Aby zmieniać społeczne postrzeganie osób z zespołem Downa, właśnie rusza trzecia odsłona kampanii #ZespolKolorowychSkarpetek. To akcja, która została zapoczątkowana marzeniem Moniki z trisomią 21, która zapragnęła zostać gwiazdą internetu. Aby to marzenie spełnić, jej siostra, Kaja Bielawska, połączyła siły kilkudziesięciu osób ze świata marketingu i komunikacji, które zaangażowały się w przeprowadzenie kampanii. Włączyć się w nią może każdy, zakładając 21 marca dwie kolorowe skarpetki nie do pary. W dobie pandemii szczególnie ważne jest promowanie pozytywnych idei również online, w mediach społecznościowych, dlatego też organizatorzy zachęcają tego dnia do wrzucania zdjęć skarpetek w mediach społecznościowych razem z hashtagiem akcji #ZespolKolorowychSkarpetek.
- Dołącz do Zespołu Kolorowych Skarpetek! Razem przypomnijmy światu, że osoby z zespołem Downa mają takie same potrzeby, jak osoby pełnosprawne. Potrzebują szacunku, tolerancji i akceptacji. Niech to pozytywne przesłanie wybrzmi wystarczająco głośno, żeby pozostało w naszej świadomości na cały rok! – zachęca Kaja Bielawska, organizatorka kampanii.
Dlaczego sposobem na okazanie solidarności stały się krzykliwe skarpetki nie do pary? Zespół Downa jest wadą genetyczną, gdzie 21. chromosom składa się z trzech „ramion” zamiast dwóch. Jedno z nich jest więc „nie do pary”. Zdarza się też, że osoby z zespołem Downa mają problemy z rozpoznawaniem kształtów lub kolorowych wzorów, przez co można czasem zobaczyć je w dwóch różnych skarpetkach.

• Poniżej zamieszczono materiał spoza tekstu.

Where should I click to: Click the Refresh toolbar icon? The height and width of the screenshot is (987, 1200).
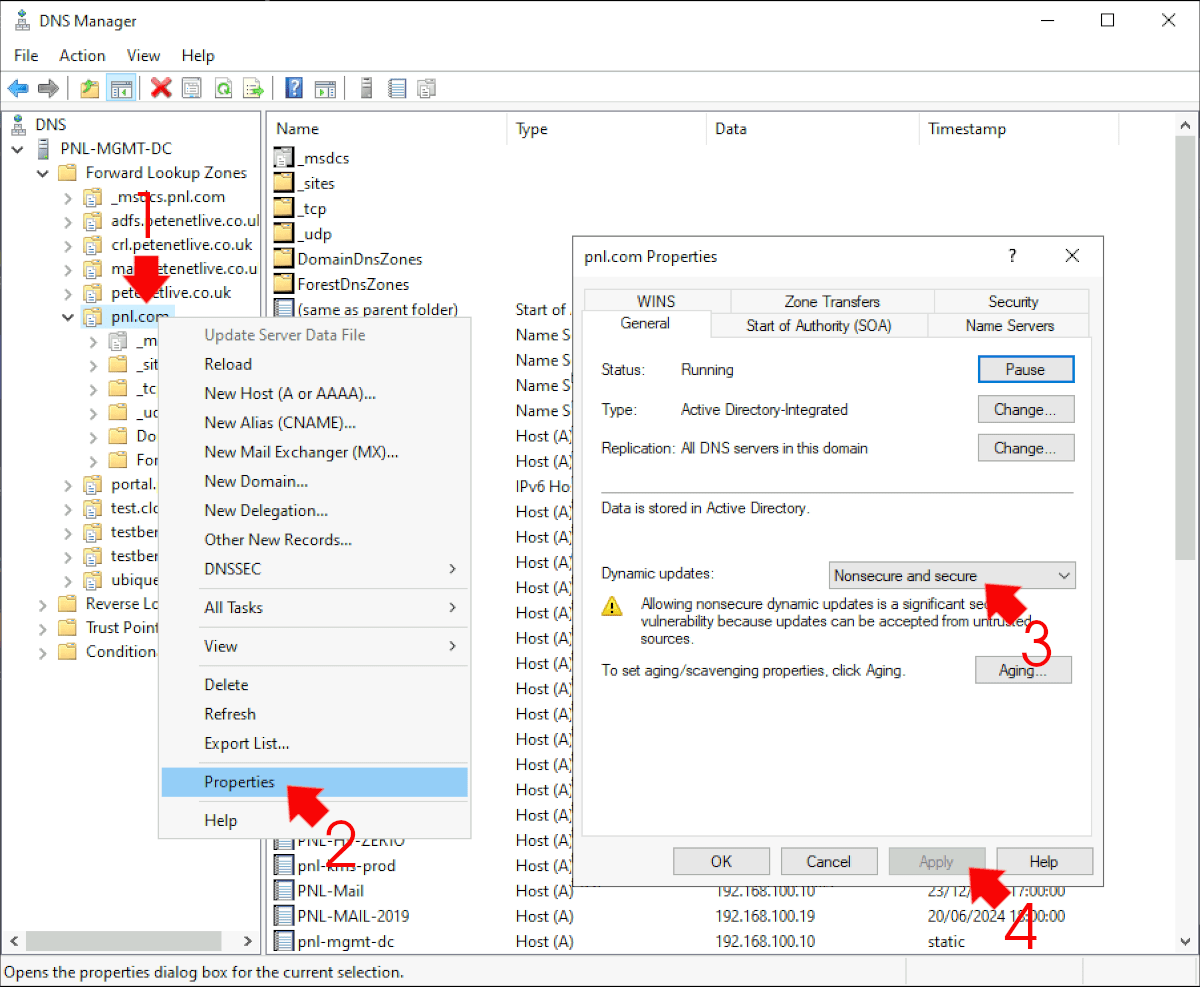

- Ale nie do pary są tylko skarpetki. Ludzie z zespołem Downa nawiązują silne relacje z innymi, potrzebują naszej akceptacji i wsparcia. Mimo, że różni, niczym jedna skarpetka od drugiej, potrafią wnieść w nasze życie mnóstwo kolorów i radości – wyjaśnia Kaja Bielawska.

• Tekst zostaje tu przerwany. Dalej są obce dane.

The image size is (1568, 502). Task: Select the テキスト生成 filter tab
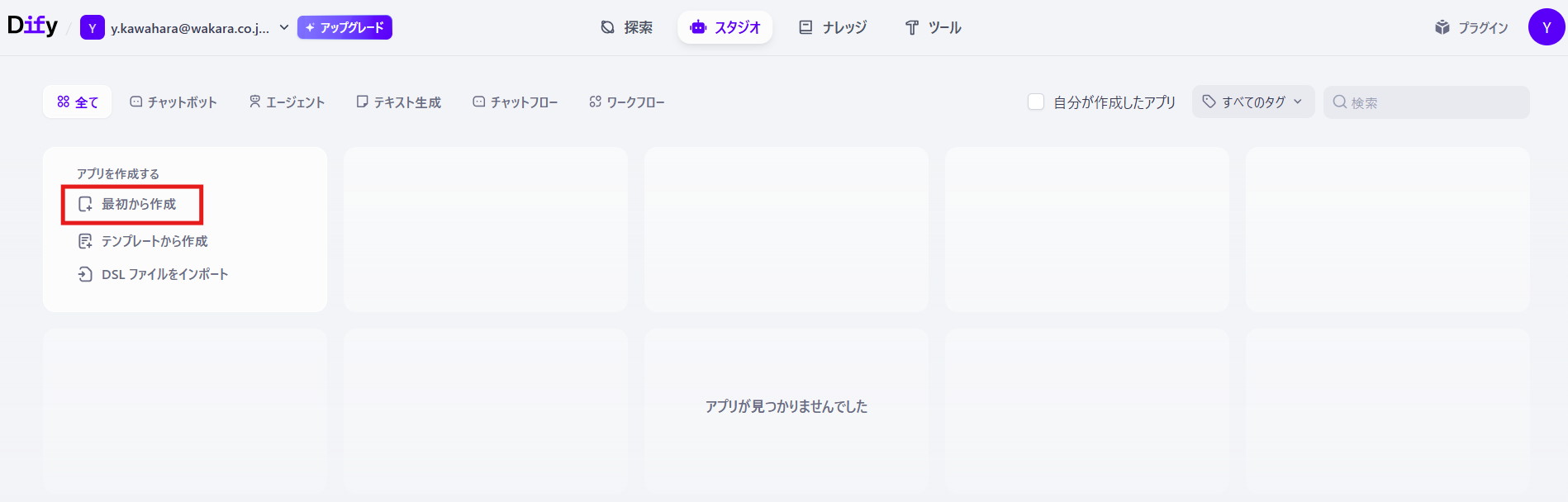coord(399,102)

Z inicjatywy rzeszowskiego oddziału Narodowego Funduszu Zdrowia oraz Marka i Agnieszki Skwarów z Fundacji Szansa 21 powstała natomiast internetowa galeria tolerancji - zbiór zdjęć mieszkańców regionu w kolorowych, różnych skarpetkach.
Obok rzeszowskich zespołów siatkarskich, aktorów teatrów czy przedstawicieli służb mundurowych ze stolicy Podkarpacia, w galerii pojawili się mielczanie.
- 21 marca to "Światowy Dzień Osób z Zespołem Downa". Z tej okazji powstała ta ciekawa i miła kampania społeczna. Zakładając tego dnia kolorowe skarpetki nie do pary, pokazujemy swoją otwartość wobec odmienności innych, budujemy poczucie wrażliwości i tolerancji wobec wszystkich osób z różnymi niepełnosprawnościami. Cieszę się, że mogę być częścią galerii tolerancji, a w niej nie tylko przepiękne, pełne miłości i uśmiechu zdjęcia, ale przede wszystkim przesłanie: każdy z nas jest inny i do tej odmienności ma prawo - przekazał marszałek Podkarpacia Władysław Ortyl, którego zdjęcia pojawiły się w galerii tolerancji.
Wesołe kolorowe skarpety zaprezentował też mielecki dziennikarz TVP3 Adam Bienias.